Matter of Jesiel C. v. (Rosalie v.

Matter of Jesiel C. V. (Rosalie V.) (2020 NY Slip Op 07521)
Matter of Jesiel C. V. (Rosalie V.)
2020 NY Slip Op 07521
Decided on December 15, 2020
Appellate Division, First Department
Published by New York State Law Reporting Bureau pursuant to Judiciary Law § 431.
This opinion is uncorrected and subject to revision before publication in the Official Reports.


Decided and Entered: December 15, 2020
Before: Renwick, J.P., Gische, González, Scarpulla, Mendez, JJ.

Docket No. NN-09542-43/19 Appeal No. 12631 Case No. 2020-00154

[*1]In the Matter of Jesiel C. V., and another, Children Under the Age of Eighteen Years, etc., Rosalie V. Respondent-Appellant, Administration for Children's Services, Petitioner-Respondent.




Richard L. Herzfeld, P.C., New York (Richard L. Herzfeld of counsel), for appellant.

James E. Johnson, Corporation Counsel, New York (Rebecca L. Visgaitis of counsel), for respondent.

Dawne A. Mitchell, The Legal Aid society, New York (Riti P. Singh of counsel), attorney for the children.



Order of fact-finding and disposition (one paper), Family Court, Bronx County (Sarah P. Cooper, J.), entered on or about October 29, 2019, which, after a hearing, determined that respondent-appellant mother neglected the subject children and released them to the care of respondent father with 12 months of ACS supervision and issued an order of protection barring the mother from living in his home, unanimously affirmed, without costs.

A preponderance of the evidence supports the finding of neglect. There is no dispute that the mother educationally neglected the older child — she enrolled him in kindergarten and he had 56 unexplained absences (see Matter of Amberlina V. [Alexis R.], 187 AD3d 658 [1st Dept 2020]; Matter of Olivia J.R. [Marianette R.], 168 AD3d 433, 434 [1st Dept 2019]). The mother also left the children, who were then five and three years old, alone in her apartment for about 15 minutes, and such conduct placed them in imminent danger of physical or emotional harm and constituted neglect even though they were unharmed (see Matter of Malachi H. [Dequisa H.], 125 AD3d 478 [1st Dept 2015]). Although there was some evidence presented during the fact-finding hearing that the mother's neighbor had agreed to watch the children through her apartment door peephole, it cannot be seriously argued that such arrangements adequately provided for the children's safety while the mother was away from the home (see Matter of Irene O., 38 NY2d 776 [1975]). In addition, a preponderance of the evidence supports the Family Court's finding that the children's physical, mental or emotional condition was in imminent danger of becoming impaired as a result of the mother's long-standing history of mental illness and resistance to treatment (see Matter of Christopher R. [Lecrieg B.B.], 78 AD3d 586, 586-587 [1st Dept 2010]). The evidence showed that the mother was repeatedly observed engaging in bizarre and aggressive behavior towards ACS's staff as testified to by the caseworkers assigned to the family, and the mother admitted to being diagnosed with bipolar disorder when she was eight years old but stopped complying with mental health services because she did not feel like she needed them (see Matter of Caress S., 250 AD2d 490 [1st Dept 1998]).
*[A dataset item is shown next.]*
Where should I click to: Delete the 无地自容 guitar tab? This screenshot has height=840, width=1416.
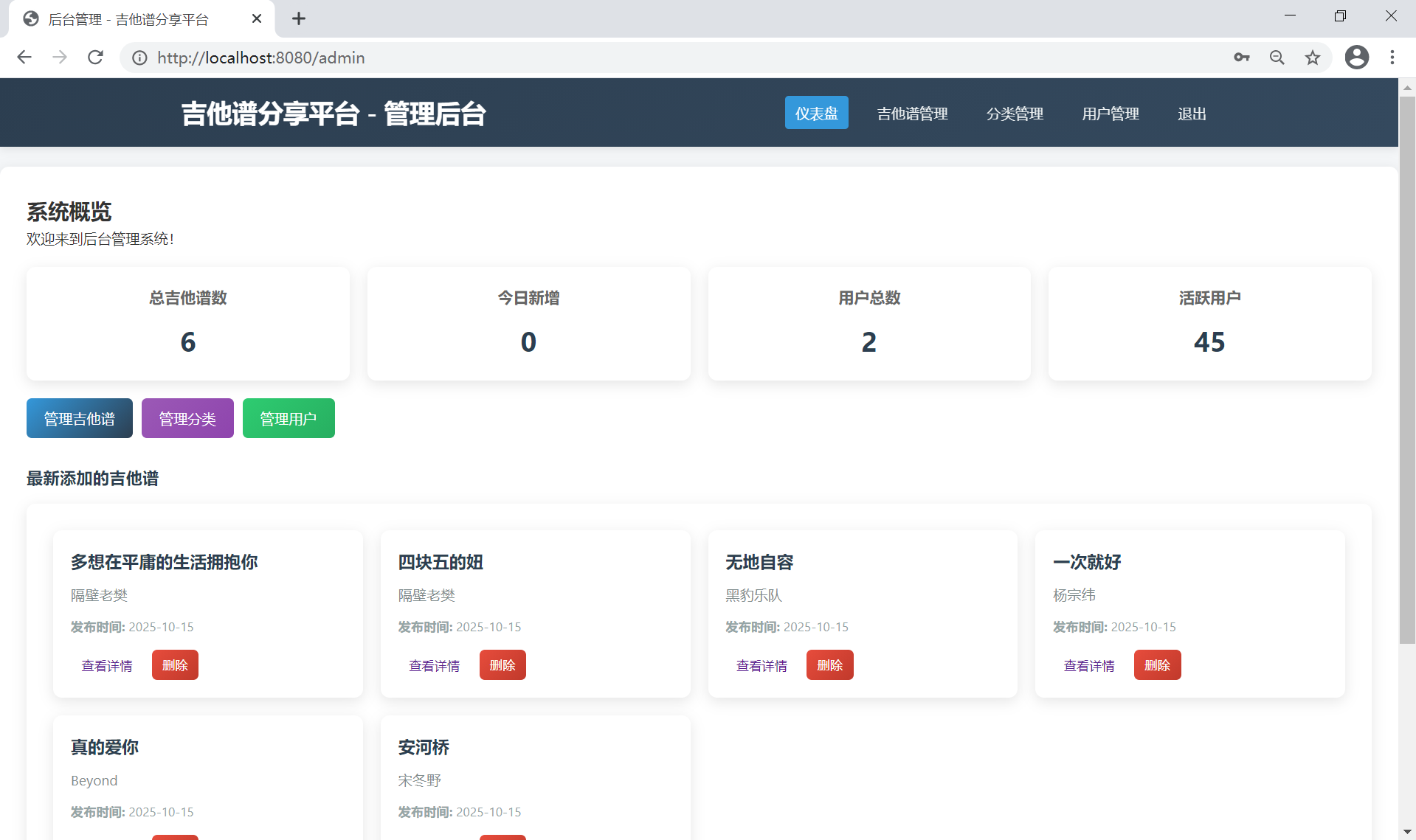pos(829,665)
Finally, we find that the Family Court providently exercised its discretion in determining that the children's best interests required the mother's exclusion from the home because the evidence showed that she had left the children unattended in the apartment and was denying that she required services (see Matter of Jayden C. [Luisanny A.], 126 AD3d 433, 433-434 [1st Dept 2015]. THIS CONSTITUTES THE DECISION AND ORDER

OF THE SUPREME COURT, APPELLATE DIVISION, FIRST DEPARTMENT.